If an overstretched IT department is to keep track of who has access to data, where it’s stored, and what it contains, they need oversight of everything stored on the company’s systems. The best way to achieve this is by running an ongoing discovery and classification of the enterprise’s collection of unstructured data, which reveals what information the organization is storing and who has access to it. Without this kind of insight, it’s easy for even the most dedicated IT experts to miss potential risks.
Prediction Three: Environmental and Social Governance (ESG) Explodes
Not every change in the business world is as predictable as mass layoffs during a global recession. Growing evidence shows that companies with transparent environmental and social governance (ESG) are one of the hottest topics around the boardroom table.
In a recent Gartner survey, CEOs reported that environmental and social changes are now a top three priority for investors. Research also shows that more than 90% of banks monitor organizations’ ESG commitments, with more than two-thirds actively screening their portfolios for ESG risks.
This isn’t just a matter of interest for businesses looking for investment. HR Magazine reports that four in five workers say ESG values play a factor in whether they join or stay with a company – an important issue when combined with increasing employee turnover.
Major manufacturers and energy companies often grab ESG headlines, but any organization using centralized data centers or cloud systems has a role to play. According to the Department of Energy, data centers currently account for around 2% of all US electricity usage — and this number is climbing as more businesses move their operations to the cloud.

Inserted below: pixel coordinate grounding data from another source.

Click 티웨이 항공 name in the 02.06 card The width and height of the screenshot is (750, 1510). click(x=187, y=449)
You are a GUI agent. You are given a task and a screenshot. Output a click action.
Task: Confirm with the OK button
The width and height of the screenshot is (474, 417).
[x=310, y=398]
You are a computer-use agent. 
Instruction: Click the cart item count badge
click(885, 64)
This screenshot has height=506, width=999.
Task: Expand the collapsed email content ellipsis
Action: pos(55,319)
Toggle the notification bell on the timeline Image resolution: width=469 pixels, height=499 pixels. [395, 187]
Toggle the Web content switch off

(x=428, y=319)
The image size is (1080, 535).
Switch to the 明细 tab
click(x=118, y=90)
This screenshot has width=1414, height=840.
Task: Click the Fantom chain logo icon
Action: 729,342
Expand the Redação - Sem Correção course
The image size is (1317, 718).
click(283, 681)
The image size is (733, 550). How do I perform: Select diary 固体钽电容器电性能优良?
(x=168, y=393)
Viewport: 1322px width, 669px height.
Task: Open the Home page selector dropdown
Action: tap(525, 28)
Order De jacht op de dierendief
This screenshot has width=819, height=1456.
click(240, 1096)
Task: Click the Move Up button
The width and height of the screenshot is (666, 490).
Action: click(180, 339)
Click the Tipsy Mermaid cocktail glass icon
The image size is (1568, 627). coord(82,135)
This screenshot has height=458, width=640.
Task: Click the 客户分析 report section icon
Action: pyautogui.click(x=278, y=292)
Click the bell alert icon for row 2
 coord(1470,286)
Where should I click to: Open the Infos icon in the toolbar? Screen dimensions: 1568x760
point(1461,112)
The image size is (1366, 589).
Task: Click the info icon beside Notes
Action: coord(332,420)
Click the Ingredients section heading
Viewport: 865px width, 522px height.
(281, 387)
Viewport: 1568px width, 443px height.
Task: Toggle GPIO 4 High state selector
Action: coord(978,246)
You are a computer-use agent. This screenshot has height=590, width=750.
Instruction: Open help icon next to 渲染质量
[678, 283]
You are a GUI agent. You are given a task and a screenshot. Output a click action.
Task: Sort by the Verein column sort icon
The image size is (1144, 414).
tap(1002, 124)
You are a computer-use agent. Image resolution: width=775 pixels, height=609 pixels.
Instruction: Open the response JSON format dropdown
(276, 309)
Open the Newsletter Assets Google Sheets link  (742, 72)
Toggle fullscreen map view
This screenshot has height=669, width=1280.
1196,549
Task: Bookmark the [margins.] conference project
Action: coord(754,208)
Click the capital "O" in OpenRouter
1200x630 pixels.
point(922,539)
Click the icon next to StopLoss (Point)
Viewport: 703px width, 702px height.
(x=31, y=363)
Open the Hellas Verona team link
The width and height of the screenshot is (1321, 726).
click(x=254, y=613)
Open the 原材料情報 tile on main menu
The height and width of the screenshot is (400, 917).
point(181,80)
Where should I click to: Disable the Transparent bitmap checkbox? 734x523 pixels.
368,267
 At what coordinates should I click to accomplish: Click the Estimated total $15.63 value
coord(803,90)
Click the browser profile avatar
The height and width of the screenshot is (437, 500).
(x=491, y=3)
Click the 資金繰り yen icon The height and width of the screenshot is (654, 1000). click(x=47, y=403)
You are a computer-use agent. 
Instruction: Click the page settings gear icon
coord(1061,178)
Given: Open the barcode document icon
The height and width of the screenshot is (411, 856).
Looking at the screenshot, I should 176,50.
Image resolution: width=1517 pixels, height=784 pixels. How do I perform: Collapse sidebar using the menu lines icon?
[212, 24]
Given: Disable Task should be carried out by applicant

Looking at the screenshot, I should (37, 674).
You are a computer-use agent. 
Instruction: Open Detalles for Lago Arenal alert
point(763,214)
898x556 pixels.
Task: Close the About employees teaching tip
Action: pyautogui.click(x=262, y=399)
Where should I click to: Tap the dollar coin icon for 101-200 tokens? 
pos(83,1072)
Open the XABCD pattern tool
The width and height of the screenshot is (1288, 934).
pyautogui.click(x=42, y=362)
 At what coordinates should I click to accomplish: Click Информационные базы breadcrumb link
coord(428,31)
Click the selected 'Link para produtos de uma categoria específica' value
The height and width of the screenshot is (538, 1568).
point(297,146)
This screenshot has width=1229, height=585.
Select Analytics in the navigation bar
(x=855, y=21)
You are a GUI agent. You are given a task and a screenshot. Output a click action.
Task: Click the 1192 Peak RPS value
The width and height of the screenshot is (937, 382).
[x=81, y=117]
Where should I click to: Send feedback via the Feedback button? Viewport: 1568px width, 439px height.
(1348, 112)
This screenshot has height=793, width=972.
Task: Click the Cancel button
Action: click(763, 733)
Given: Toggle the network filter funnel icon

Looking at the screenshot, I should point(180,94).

While cloud operators are making efforts to improve efficiency and boost the sector’s environmental credentials with increased use of renewables, users can also play their part by limiting the amount of stale data they upload and maintain.
But ESG isn’t just about reducing emissions and helping the environment. Organizations are looking to the social side of the equation also. Improving employee welfare, for example, can enable staff to balance their office and remote working schedules. Many organizations overhauled their IT systems during the pandemic to offer an effective hybrid work environment — however, to deliver hybrid working securely requires a more holistic system and data management perspective. Utilizing proactive data discovery and protection tools enables organizations to understand how workers interact with remote working and collaboration, helps identify areas that could benefit from further staff training, and isolates security or compliance risks as soon as they happen — rather than when they become an issue.
A Year of Changes
Every new year promises plenty of challenges and opportunities, and 2023 will be no different. Businesses need to face the year from the strongest position they can — managing potential risks while being open to as many opportunities as possible.
For some organizations, this will mean tightening up finances and reducing risk. For others, exploiting data to drive innovation and add new revenue streams will be the focus.
No matter the driver, unstructured data is the common theme across all these areas as we enter 2023. Whether you are looking to reduce costs, increase productivity, or mitigate against security risks, effective and proactive unstructured data management and protection is a consistent need — that’s not a prediction but a cold, hard fact.